» EXCERPTED PASSAGE
== == ==
This month marked the start of a new contact tracing program at the University of Southern California that’s leveraging the student ID card to notify students of possible exposure.
The “Tap for Tracing” pilot program is enabling students to tap their university ID card when they arrive at one of five designated locations on campus to then be notified within 24 hours if anyone else who tapped in at that location has tested positive for the coronavirus.
According to a report from the Daily Trojan, the five locations where “Tap for Tracing” will be offered are high-traffic areas for students, including a student center, two campus dining locations, a building on USC’s Health Science Campus and the campus tram station.
The Tap for Tracing initiative will act as a notification system for students and will join USC’s other existing contact tracing efforts.
== == ==
» SOURCE INFORMATION
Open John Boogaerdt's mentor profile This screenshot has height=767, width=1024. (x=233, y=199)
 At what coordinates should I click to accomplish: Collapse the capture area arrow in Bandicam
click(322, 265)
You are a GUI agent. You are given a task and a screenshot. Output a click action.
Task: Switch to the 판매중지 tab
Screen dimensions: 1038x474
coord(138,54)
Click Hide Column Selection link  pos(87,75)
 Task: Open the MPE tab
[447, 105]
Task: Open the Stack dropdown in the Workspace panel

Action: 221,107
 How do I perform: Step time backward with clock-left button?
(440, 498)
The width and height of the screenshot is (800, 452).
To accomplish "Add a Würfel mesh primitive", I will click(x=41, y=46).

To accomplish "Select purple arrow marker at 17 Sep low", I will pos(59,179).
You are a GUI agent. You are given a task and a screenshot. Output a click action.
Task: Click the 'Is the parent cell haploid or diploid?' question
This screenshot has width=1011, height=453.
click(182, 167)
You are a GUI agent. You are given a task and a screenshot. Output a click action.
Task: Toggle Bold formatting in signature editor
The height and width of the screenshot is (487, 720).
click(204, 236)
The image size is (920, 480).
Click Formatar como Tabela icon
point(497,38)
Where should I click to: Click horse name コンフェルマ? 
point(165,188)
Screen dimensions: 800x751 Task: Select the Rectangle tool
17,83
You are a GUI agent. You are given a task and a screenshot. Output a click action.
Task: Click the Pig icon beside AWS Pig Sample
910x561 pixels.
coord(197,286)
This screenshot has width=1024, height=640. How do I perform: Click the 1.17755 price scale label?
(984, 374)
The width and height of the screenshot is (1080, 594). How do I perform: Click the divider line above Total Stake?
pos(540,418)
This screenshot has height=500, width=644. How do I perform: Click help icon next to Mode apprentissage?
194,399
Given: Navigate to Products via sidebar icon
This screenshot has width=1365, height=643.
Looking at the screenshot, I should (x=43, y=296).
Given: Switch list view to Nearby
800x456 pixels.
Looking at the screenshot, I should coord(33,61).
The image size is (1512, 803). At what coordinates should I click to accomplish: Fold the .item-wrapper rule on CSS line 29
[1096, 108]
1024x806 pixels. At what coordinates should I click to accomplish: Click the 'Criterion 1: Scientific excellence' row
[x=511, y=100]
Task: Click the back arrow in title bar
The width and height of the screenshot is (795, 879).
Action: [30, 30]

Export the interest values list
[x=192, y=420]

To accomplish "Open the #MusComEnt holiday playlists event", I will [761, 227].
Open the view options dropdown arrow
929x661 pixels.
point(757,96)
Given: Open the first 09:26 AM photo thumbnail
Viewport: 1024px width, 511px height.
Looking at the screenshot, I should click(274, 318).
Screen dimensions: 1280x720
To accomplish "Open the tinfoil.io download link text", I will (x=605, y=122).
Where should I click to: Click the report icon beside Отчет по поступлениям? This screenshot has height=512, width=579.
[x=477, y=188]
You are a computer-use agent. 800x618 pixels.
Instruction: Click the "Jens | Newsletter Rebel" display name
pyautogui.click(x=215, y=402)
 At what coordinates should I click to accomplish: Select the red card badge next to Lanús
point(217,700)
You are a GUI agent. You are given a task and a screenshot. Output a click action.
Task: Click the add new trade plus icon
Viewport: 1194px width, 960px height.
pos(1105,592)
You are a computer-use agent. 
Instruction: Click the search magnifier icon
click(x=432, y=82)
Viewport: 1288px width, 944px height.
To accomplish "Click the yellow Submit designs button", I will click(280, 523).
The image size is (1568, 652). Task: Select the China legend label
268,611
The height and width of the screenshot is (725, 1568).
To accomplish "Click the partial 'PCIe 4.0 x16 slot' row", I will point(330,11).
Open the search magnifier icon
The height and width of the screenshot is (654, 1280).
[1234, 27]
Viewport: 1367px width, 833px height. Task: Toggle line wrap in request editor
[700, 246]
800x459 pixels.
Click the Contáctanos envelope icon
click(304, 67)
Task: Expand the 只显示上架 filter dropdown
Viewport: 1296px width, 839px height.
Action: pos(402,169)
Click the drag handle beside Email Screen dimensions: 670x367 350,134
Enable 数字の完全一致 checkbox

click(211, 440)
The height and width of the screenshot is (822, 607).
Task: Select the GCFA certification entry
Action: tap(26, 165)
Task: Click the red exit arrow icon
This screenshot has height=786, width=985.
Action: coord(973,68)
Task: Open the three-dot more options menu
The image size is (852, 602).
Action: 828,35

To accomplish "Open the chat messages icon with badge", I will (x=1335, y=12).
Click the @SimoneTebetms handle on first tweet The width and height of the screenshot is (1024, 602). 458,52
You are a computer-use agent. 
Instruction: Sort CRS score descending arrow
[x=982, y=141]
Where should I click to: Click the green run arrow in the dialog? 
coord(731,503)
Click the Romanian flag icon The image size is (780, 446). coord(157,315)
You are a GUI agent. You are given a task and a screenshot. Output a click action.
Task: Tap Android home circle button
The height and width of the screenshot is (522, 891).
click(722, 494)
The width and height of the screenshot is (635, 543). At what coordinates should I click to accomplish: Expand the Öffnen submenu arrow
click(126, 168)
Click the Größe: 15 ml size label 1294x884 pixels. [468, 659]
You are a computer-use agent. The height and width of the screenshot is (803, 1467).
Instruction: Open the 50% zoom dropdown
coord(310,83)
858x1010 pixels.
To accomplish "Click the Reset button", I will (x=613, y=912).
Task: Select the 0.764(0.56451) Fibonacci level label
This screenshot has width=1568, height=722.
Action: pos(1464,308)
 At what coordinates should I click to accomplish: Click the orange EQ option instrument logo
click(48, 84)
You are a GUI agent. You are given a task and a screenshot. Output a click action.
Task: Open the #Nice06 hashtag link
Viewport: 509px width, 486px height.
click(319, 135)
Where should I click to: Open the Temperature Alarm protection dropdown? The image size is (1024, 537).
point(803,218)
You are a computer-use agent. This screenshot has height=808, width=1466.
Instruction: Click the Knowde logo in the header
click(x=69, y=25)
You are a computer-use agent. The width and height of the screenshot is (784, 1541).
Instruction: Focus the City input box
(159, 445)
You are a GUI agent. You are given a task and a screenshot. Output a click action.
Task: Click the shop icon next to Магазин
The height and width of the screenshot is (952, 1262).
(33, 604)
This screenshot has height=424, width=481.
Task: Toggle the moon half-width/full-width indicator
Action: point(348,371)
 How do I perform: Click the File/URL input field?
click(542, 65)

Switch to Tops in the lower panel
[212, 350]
== == ==
» TASKS
1. Answer these about the article above on USC's "Tap for Tracing" program:
(a) What do students tap when they arrive at a designated location?
(b) Which publication reported where the program will be offered?
(c) Which transit spot is one of the locations?
2. Continue the article above on USC's "Tap for Tracing" pilot from where it stops.

» ANSWER SECTION
1.
(a) Their university ID card.
(b) The Daily Trojan.
(c) The campus tram station.

2.
A university spokesperson says that USC is working under county guidelines that deem “high-risk” exposure to include coming in contact with someone within six feet for over 15 minutes who has tested positive. Low-risk exposure includes indirect contact with someone who has tested positive, due to social distancing measures, or being in the vicinity of someone who has tested positive.
Los Angeles County has now met the threshold for the state’s orange tier, which allows less restrictive in-person activities including an increase in indoor capacity. USC is ramping its campus operations back up slowly in accordance with county measures, with on-campus libraries now increased to 50% capacity as of April 1.